Pordenone, Hravatin tra orgoglio e delusione: ''Abbiamo dato tutto, ora testa al campionato''

Nella serata del quarto di finale delle Final Eight, è stato messo tutti l'abito più bello, quello della festa, delle grandi occasioni, ballando con orgoglio fino alla fine, ed uscendo solo tra gli applausi del Pala Ercole.

A dettare il ritmo, Marko Hrvatin, tecnico dei ramarri che, a mente fredda, non nasconde un certo rammarico.

"Abbiamo fatto davvero un'ottima partita ieri sera. L'Itria FC si è confermata essere una grande squadra, ma credo che, in queste partite, conti tanto il primo gol. Noi abbiamo avuto le nostre occasioni, e questo è il rammarico piu grande. Se fossimo riusciti a segnare prima di loro, forse la gara avrebbe preso un'altra direzione."

Una prestazione maiuscola quella di tutto il Diana Group Pordenone che, alla sua "prima" su questo palcoscenico, ha dato prova di grande maturità. Lo conferma proprio mister Hrvatin.

"I ragazzi ce l'hanno messa davvero tutta. L'emozione non è mancata, in una serata così speciale, ma abbiamo giocato comunque a viso aperto, posso solo essere soddisfatto di ciascuno di loro.
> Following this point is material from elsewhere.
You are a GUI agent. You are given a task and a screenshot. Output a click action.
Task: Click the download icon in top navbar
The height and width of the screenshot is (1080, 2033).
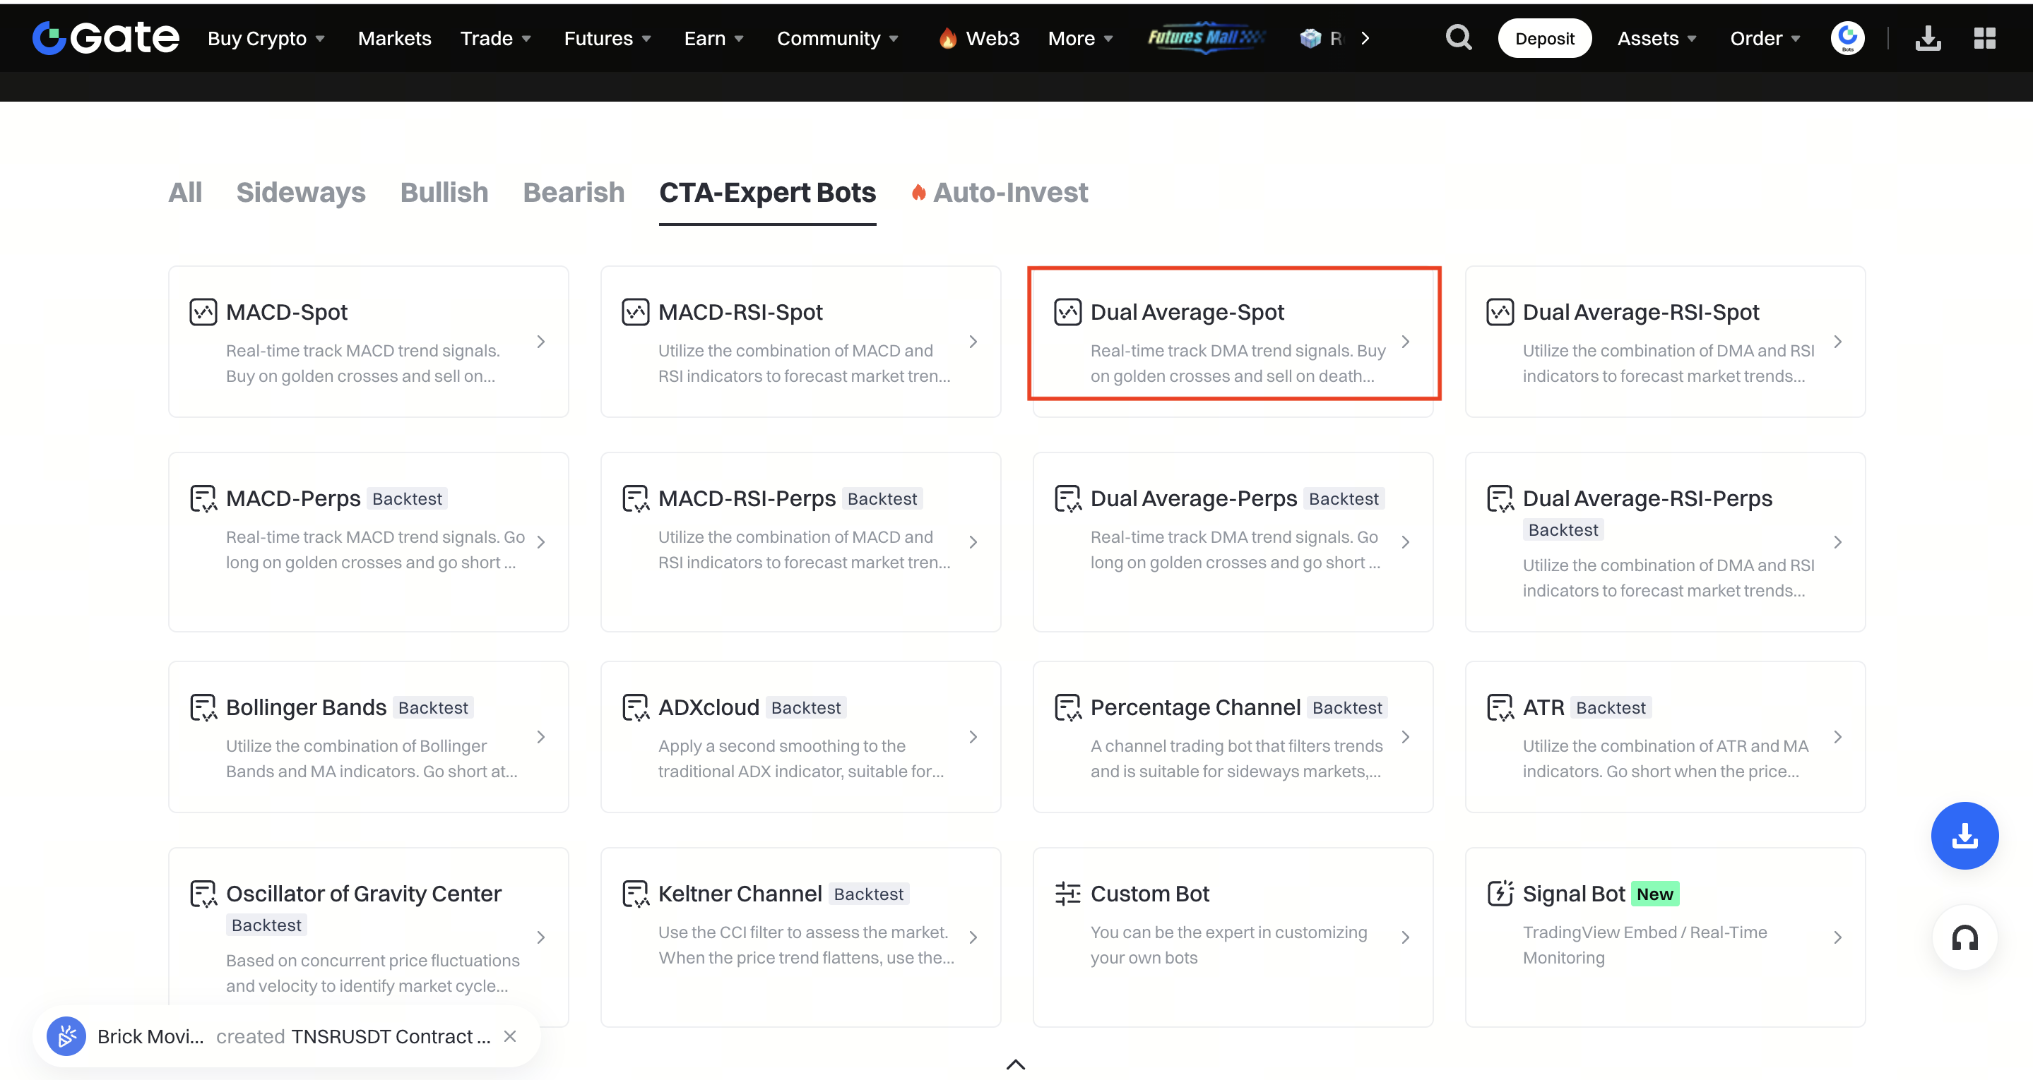pos(1927,38)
Adesso dobbiamo rimanere uniti e ricominciare subito ad allenarci, già da domani, per preparare la gara contro la Tiemme Grangiorgione (prossimo avversario in campionato), verso il nostro obiettivo primario, e faremo di tutto per conquistarlo."

"Un saluto a tutto il Pordenone, anche a chi ci ha seguito da casa." - conclude Hrvatin - "Ci rivediamo presto al Pala Flora, per nuove vittorie da vivere insieme!"